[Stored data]

········

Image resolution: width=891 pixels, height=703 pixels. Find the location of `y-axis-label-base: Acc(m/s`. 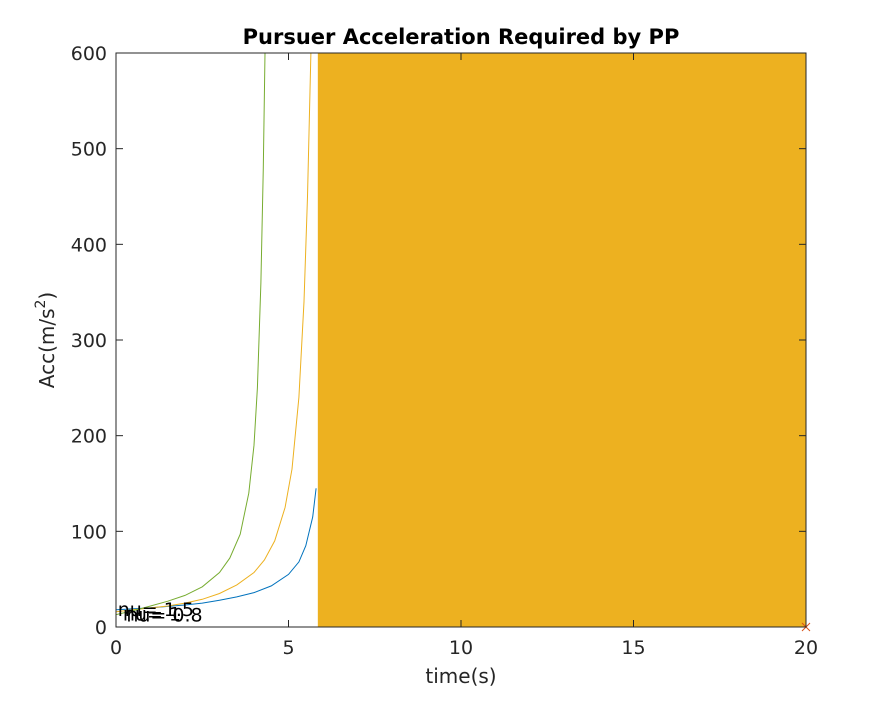

y-axis-label-base: Acc(m/s is located at coordinates (47, 348).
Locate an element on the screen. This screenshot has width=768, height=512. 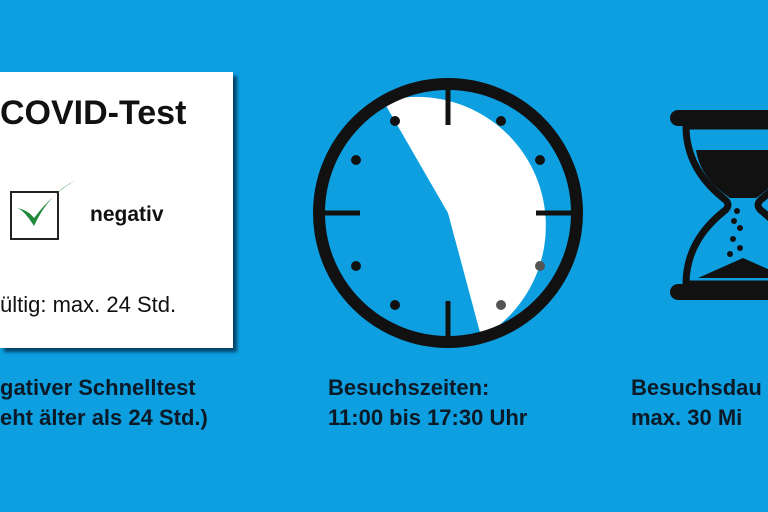
caption-line: Besuchszeiten: is located at coordinates (409, 388).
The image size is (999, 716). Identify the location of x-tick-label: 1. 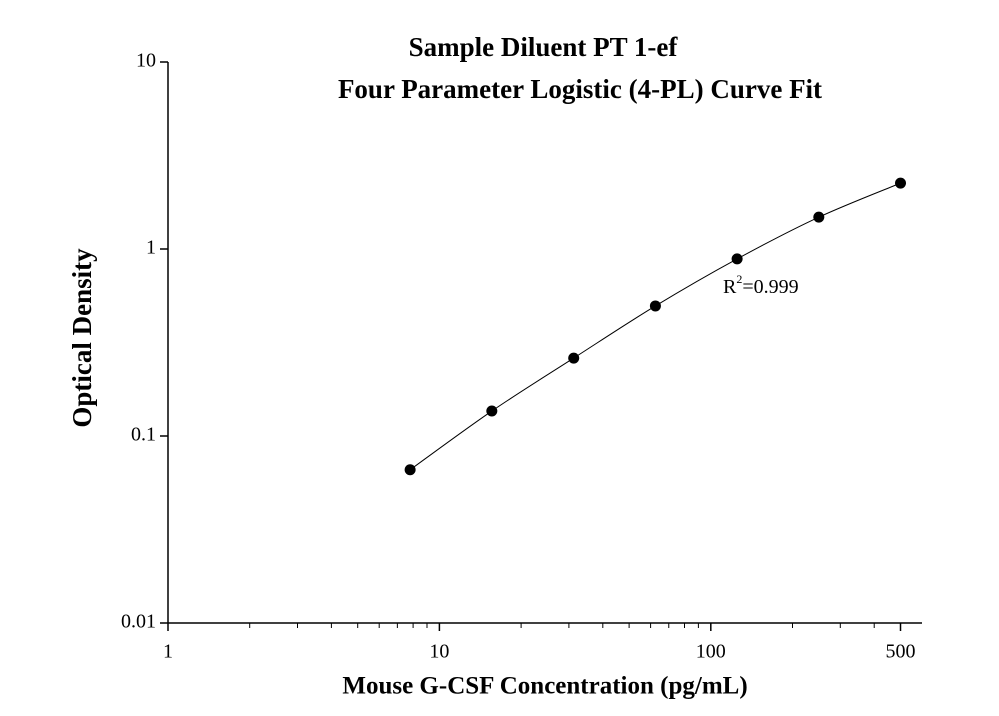
(168, 652).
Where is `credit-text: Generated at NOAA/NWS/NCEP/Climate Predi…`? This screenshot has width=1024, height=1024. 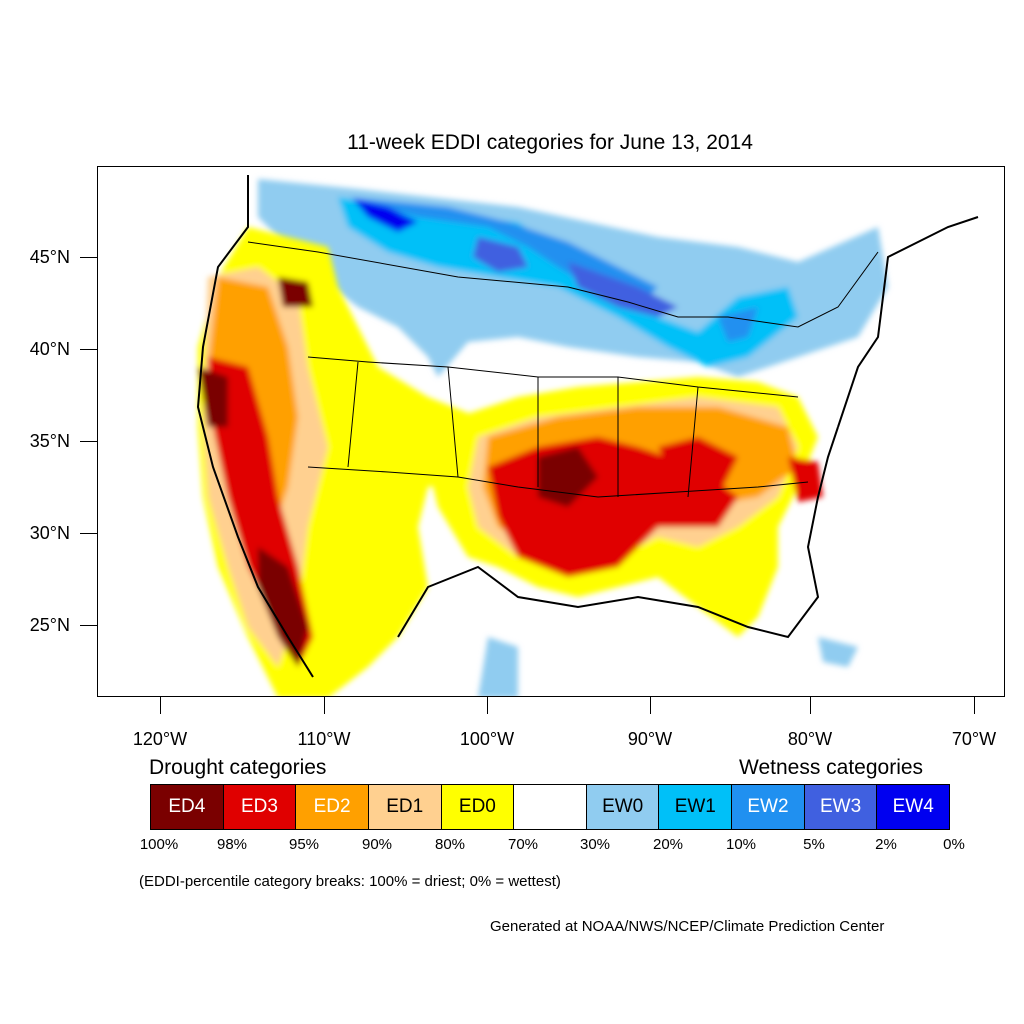 credit-text: Generated at NOAA/NWS/NCEP/Climate Predi… is located at coordinates (688, 926).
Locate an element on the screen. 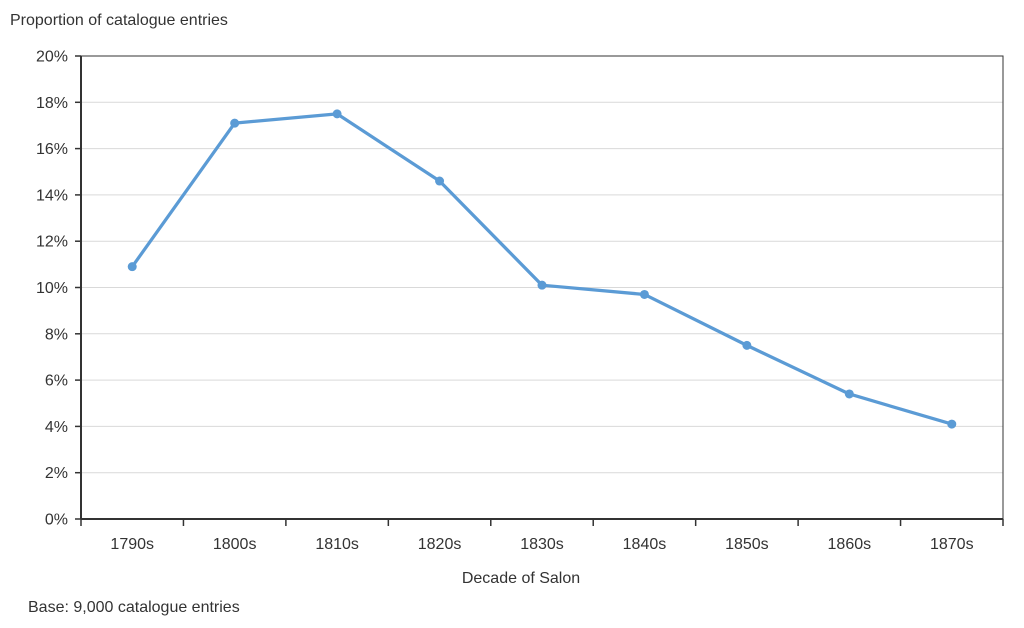 The width and height of the screenshot is (1024, 628). x-axis-title: Decade of Salon is located at coordinates (521, 578).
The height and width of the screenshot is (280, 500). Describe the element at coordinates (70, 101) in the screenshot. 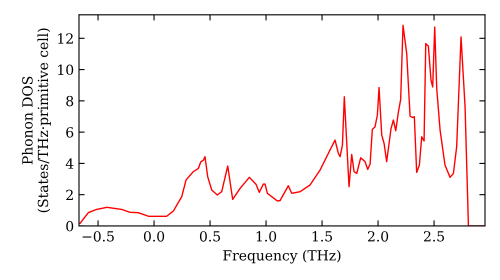

I see `y-tick-label: 8` at that location.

········

- **ASSIGNMENT**: Reproduce word for word the records from the line holding "The height and" through the end, including both of those lines, and leave the pictures out.

- **RESPONSE FOR THIS EXERCISE**:
The height and width of the screenshot is (280, 500). Describe the element at coordinates (70, 101) in the screenshot. 

I see `y-tick-label: 8` at that location.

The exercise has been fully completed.